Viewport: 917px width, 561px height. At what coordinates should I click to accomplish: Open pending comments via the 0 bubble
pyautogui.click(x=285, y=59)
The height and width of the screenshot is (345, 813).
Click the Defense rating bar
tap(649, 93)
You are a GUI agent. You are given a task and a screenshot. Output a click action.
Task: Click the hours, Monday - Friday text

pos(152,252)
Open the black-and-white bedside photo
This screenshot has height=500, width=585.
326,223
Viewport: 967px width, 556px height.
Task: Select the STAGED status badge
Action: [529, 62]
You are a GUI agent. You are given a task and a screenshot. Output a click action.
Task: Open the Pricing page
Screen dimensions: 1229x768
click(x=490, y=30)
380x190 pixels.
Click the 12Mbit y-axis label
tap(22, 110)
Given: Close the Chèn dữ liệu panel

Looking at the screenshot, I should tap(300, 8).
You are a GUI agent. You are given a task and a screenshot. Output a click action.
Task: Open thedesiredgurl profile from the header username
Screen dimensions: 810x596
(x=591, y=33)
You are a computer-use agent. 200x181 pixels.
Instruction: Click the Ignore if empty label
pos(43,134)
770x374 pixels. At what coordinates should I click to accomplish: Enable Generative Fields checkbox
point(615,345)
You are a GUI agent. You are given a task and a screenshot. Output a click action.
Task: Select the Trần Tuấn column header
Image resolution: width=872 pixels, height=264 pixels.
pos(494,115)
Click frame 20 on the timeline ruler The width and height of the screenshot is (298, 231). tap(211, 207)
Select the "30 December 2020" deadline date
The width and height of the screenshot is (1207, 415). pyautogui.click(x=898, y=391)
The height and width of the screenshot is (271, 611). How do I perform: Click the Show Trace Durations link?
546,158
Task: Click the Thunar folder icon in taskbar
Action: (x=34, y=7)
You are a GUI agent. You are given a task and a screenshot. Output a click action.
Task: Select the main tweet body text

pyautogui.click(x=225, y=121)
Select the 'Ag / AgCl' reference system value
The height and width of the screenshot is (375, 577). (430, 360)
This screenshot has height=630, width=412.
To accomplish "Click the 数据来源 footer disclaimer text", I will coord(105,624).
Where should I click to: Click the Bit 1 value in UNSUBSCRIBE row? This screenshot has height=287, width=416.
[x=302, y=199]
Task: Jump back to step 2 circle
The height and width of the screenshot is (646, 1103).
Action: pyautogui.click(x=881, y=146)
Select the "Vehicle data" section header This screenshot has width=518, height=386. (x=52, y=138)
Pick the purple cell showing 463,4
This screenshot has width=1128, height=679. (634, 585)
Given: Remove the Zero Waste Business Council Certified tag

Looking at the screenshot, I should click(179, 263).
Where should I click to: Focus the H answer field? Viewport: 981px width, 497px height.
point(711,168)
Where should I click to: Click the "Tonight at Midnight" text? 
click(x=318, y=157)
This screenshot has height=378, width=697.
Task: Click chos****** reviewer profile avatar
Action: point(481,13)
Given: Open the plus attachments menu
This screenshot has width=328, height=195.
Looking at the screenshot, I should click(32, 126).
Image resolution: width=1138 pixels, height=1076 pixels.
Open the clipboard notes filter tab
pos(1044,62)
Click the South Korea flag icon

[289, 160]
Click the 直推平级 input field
+++
◆ **YOUR TASK**:
Write the records out once more. Change nothing.

◆ **TASK RESULT**:
Viewport: 917px width, 561px height. At what coordinates should I click to accomplish: Open pending comments via the 0 bubble
pyautogui.click(x=285, y=59)
The height and width of the screenshot is (345, 813).
Click the Defense rating bar
tap(649, 93)
You are a GUI agent. You are given a task and a screenshot. Output a click action.
Task: Click the hours, Monday - Friday text

pos(152,252)
Open the black-and-white bedside photo
This screenshot has height=500, width=585.
326,223
Viewport: 967px width, 556px height.
Task: Select the STAGED status badge
Action: [529, 62]
You are a GUI agent. You are given a task and a screenshot. Output a click action.
Task: Open the Pricing page
Screen dimensions: 1229x768
click(x=490, y=30)
380x190 pixels.
Click the 12Mbit y-axis label
tap(22, 110)
Given: Close the Chèn dữ liệu panel

Looking at the screenshot, I should tap(300, 8).
You are a GUI agent. You are given a task and a screenshot. Output a click action.
Task: Open thedesiredgurl profile from the header username
Screen dimensions: 810x596
(x=591, y=33)
You are a computer-use agent. 200x181 pixels.
Instruction: Click the Ignore if empty label
pos(43,134)
770x374 pixels. At what coordinates should I click to accomplish: Enable Generative Fields checkbox
point(615,345)
You are a GUI agent. You are given a task and a screenshot. Output a click action.
Task: Select the Trần Tuấn column header
Image resolution: width=872 pixels, height=264 pixels.
pos(494,115)
Click frame 20 on the timeline ruler The width and height of the screenshot is (298, 231). tap(211, 207)
Select the "30 December 2020" deadline date
The width and height of the screenshot is (1207, 415). pyautogui.click(x=898, y=391)
The height and width of the screenshot is (271, 611). How do I perform: Click the Show Trace Durations link?
546,158
Task: Click the Thunar folder icon in taskbar
Action: (x=34, y=7)
You are a GUI agent. You are given a task and a screenshot. Output a click action.
Task: Select the main tweet body text

pyautogui.click(x=225, y=121)
Select the 'Ag / AgCl' reference system value
The height and width of the screenshot is (375, 577). (430, 360)
This screenshot has height=630, width=412.
To accomplish "Click the 数据来源 footer disclaimer text", I will coord(105,624).
Where should I click to: Click the Bit 1 value in UNSUBSCRIBE row? This screenshot has height=287, width=416.
[x=302, y=199]
Task: Jump back to step 2 circle
The height and width of the screenshot is (646, 1103).
Action: pyautogui.click(x=881, y=146)
Select the "Vehicle data" section header This screenshot has width=518, height=386. (x=52, y=138)
Pick the purple cell showing 463,4
This screenshot has width=1128, height=679. (634, 585)
Given: Remove the Zero Waste Business Council Certified tag

Looking at the screenshot, I should click(179, 263).
Where should I click to: Focus the H answer field? Viewport: 981px width, 497px height.
point(711,168)
Where should I click to: Click the "Tonight at Midnight" text? 
click(x=318, y=157)
This screenshot has height=378, width=697.
Task: Click chos****** reviewer profile avatar
Action: point(481,13)
Given: Open the plus attachments menu
This screenshot has width=328, height=195.
Looking at the screenshot, I should click(32, 126).
Image resolution: width=1138 pixels, height=1076 pixels.
Open the clipboard notes filter tab
pos(1044,62)
Click the South Korea flag icon

[289, 160]
Click the 直推平级 input field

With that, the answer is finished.